In the two-hour meeting, the African heads of states and governments met to emphasise urgent collective action and the need for greater collaboration between the United Nations and the AfDB to fast-track Africa's development.

The African Continental Free Trade Area, climate change in Africa, gender mainstreaming, promoting private sector investment, measures to utilise risk insurance to mitigate impact of natural disasters in Africa and appropriate security arrangements to support the Bank's operations in fragile states in on the continent were among the areas identified for potential collaboration.

Calling it a "the first of its kind" meeting, UN deputy secretary general Amina Mohammed underscored the strong convergence between the continent's 2030 Agenda for Sustainable Development, the United Nation's Sustainable Development Goals and the African Development Bank's High 5s. She said it was time to join forces to deliver.

"We are entering into the decade of action to deliver the SDGs%u2026The investment requirements are vast. The role of the African Development Bank is crucial%u2026to help de-risk investments and attract investment flows...Africa's premier institution needs much more support," she added.

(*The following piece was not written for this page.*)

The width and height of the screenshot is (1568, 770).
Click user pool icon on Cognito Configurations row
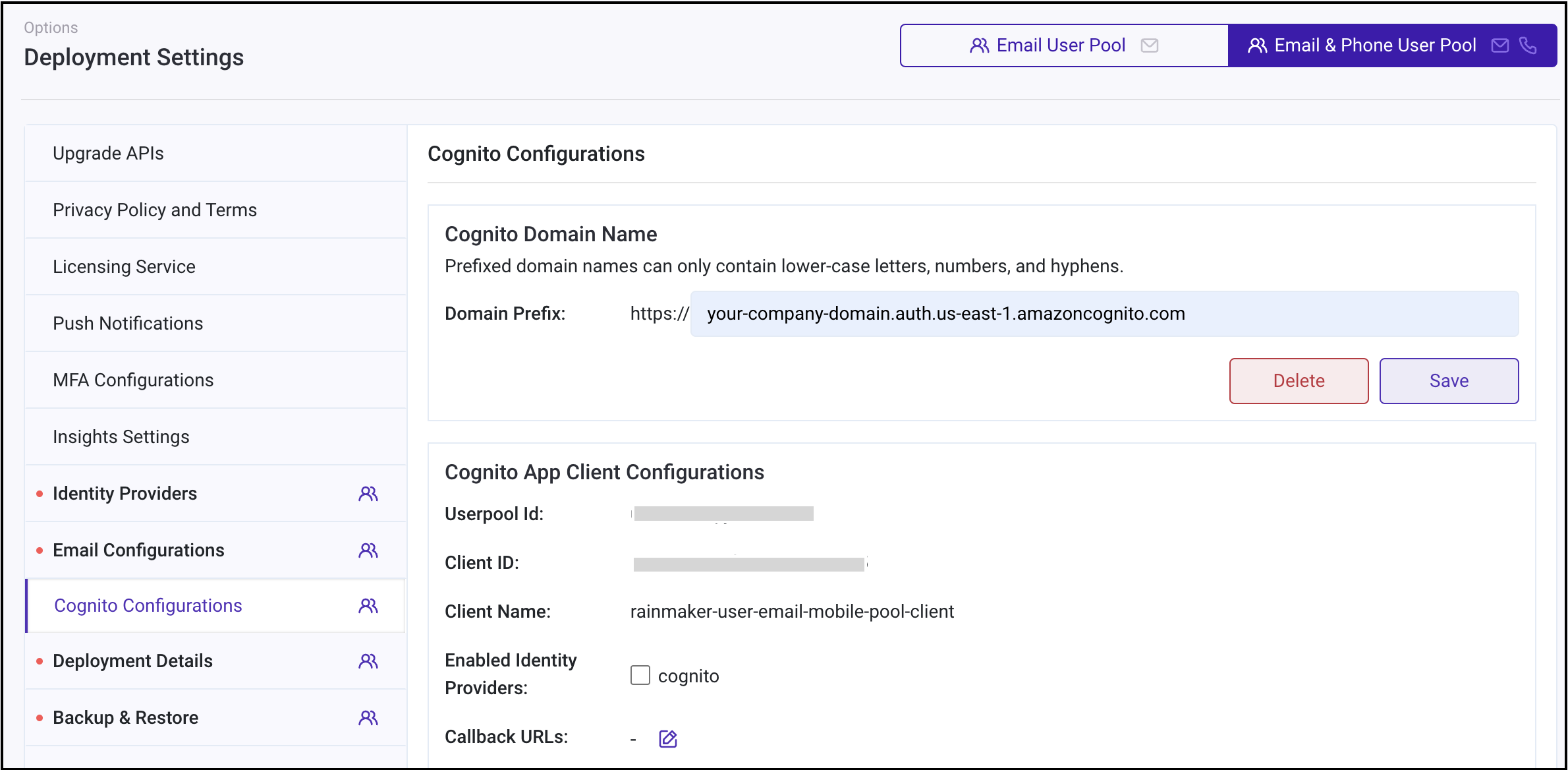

The leaders called for additional resources to drive the urgent task of Africa's development.

The leaders spoke of what had worked in their countries - including mainstreaming development goals into national plans, scaling up initiatives, and the implications of harmonizing policies and strategic entry points for the implementation of development goals at national, regional and global levels.

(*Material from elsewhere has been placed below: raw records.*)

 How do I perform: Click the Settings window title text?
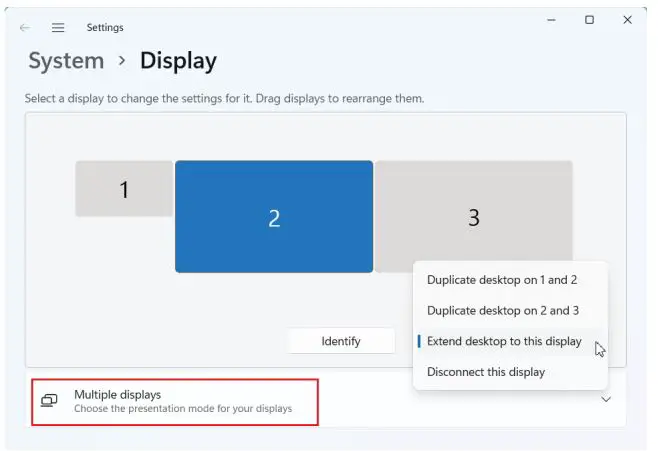point(105,28)
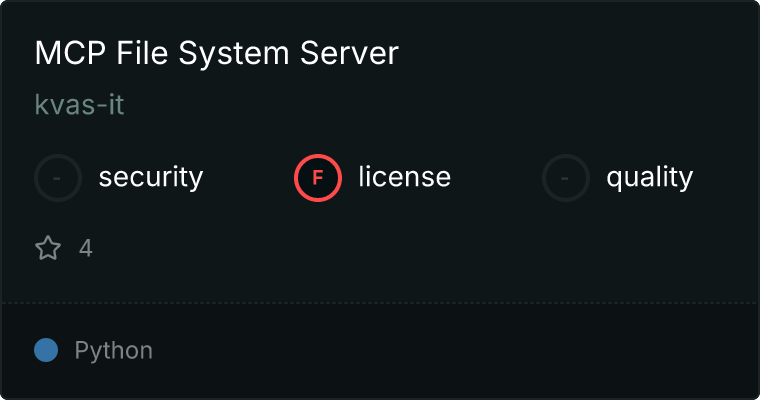Click blank card area right of star count
The image size is (760, 400).
coord(400,248)
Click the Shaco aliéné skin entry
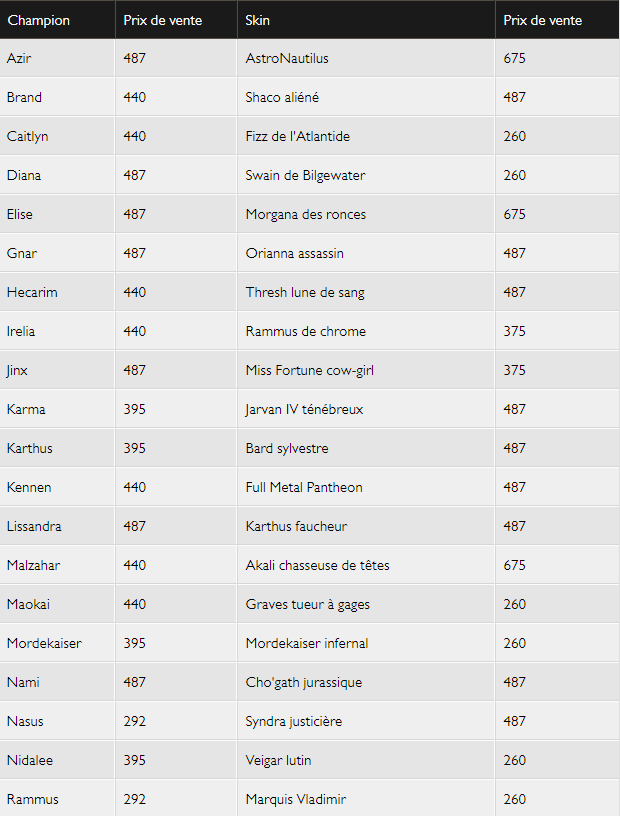Image resolution: width=620 pixels, height=816 pixels. 282,97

Vera Songwe, Executive Secretary of the United Nations Economic Commission for Africa called the SDGs Africa's "highest challenge." She said that stemming the tide of illicit financial flows, public debt and tax evasion would be urgent measures to be taken by leaders if they meant to stay on track.

Speaking at the meeting, Akinwumi Adesina, president of the African Development Bank said, "The clock is ticking, the seconds are passing very fast, yet we still have time left on the clock. We can still close the gap. I am fully convinced that with a change of pace, driven by a greater sense of urgency, and global collective responsibility, Africa can still achieve the SDG."

An assessment by the United Nations Development Program has clearly shown that achieving the Bank's High 5s will allow Africa to achieve about 90 percent of the SDGs. "So, the faster we deliver on the High 5s, the faster we will reach our goal and desired destination," Adesina added.